Selama berada di Indonesia, mereka akan tinggal di rumah megah milik keluarga Cravis. Di belakangnya, ada sang suami dan sang anak yang tepar tak berdaya di atas kasur. Padahal yang membersihkan segalanya adalah Clarissa. Menggeleng pelan, Clarissa memilih membersihkan wajahnya dengan cepat.

"Neng, kata bang Rendi minta wa." Kalimat serak itu membuat Clarissa menatap pantulan diri sang anak di depannya. Tampaknya Arcaslo tengah mengigau, mungkin saking bahagia bertemu kembali dengan teman-teman lamanya.

"Kalo kentut tuh bunyinya Tut, kalo udah suhu bunyinya jebrott." Wanita satu-satunya di sana terkekeh pelan. Ada-ada saja racauan sang anak dalam tidurnya. Bisa ia lihat sang suami yang tampak terganggu, lalu membekap mulut anaknya dengan tangan.

"Mwukak Dwinitri kwata bwang Ale kwaya wanjing." Kelopak mata yang sebelumnya tertutup rapat itu kini kembali terbuka. Dimitri menatap datar sang istri yang tertawa. Pria itu menghembuskan napas pelan sebelum memeluk sang anak layaknya guling.

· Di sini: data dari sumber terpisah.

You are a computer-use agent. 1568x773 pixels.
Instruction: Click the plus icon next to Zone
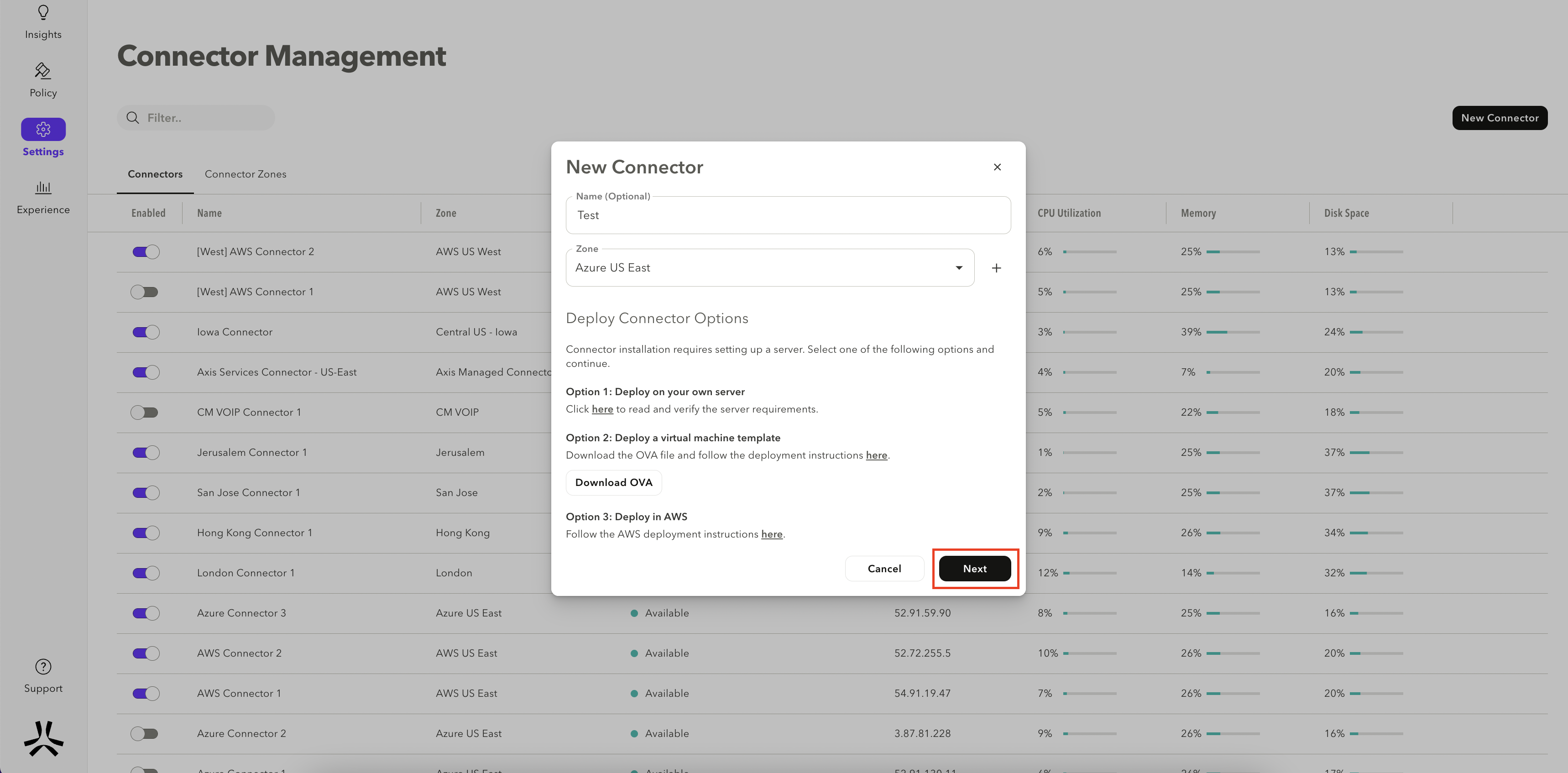[997, 268]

"Eungg!" Caslo menggeliat dalam tidurnya. Tidak nyaman kala dekapan Dimitri seakan ingin membunuhnya. Dalam keadaan tidak sadar, Caslo memberontak dan menendang sesuatu yang keras, lalu tanpa membuka mata Caslo kembali damai.

Bugh

Bruk

Dimitri meringis pelan, ia baru saja terbang dari atas tempat tidur. Melirik sang istri yang tertawa sebelum bangkit masuk ke dalam walk in closed. Dimitri dengan cepat mengangkat tubuh sang anak, memindahkannya di atas lantai dingin. Persetan, Dimitri ingin meluruskan pinggang. Tapi suara anaknya benar-benar mengganggu.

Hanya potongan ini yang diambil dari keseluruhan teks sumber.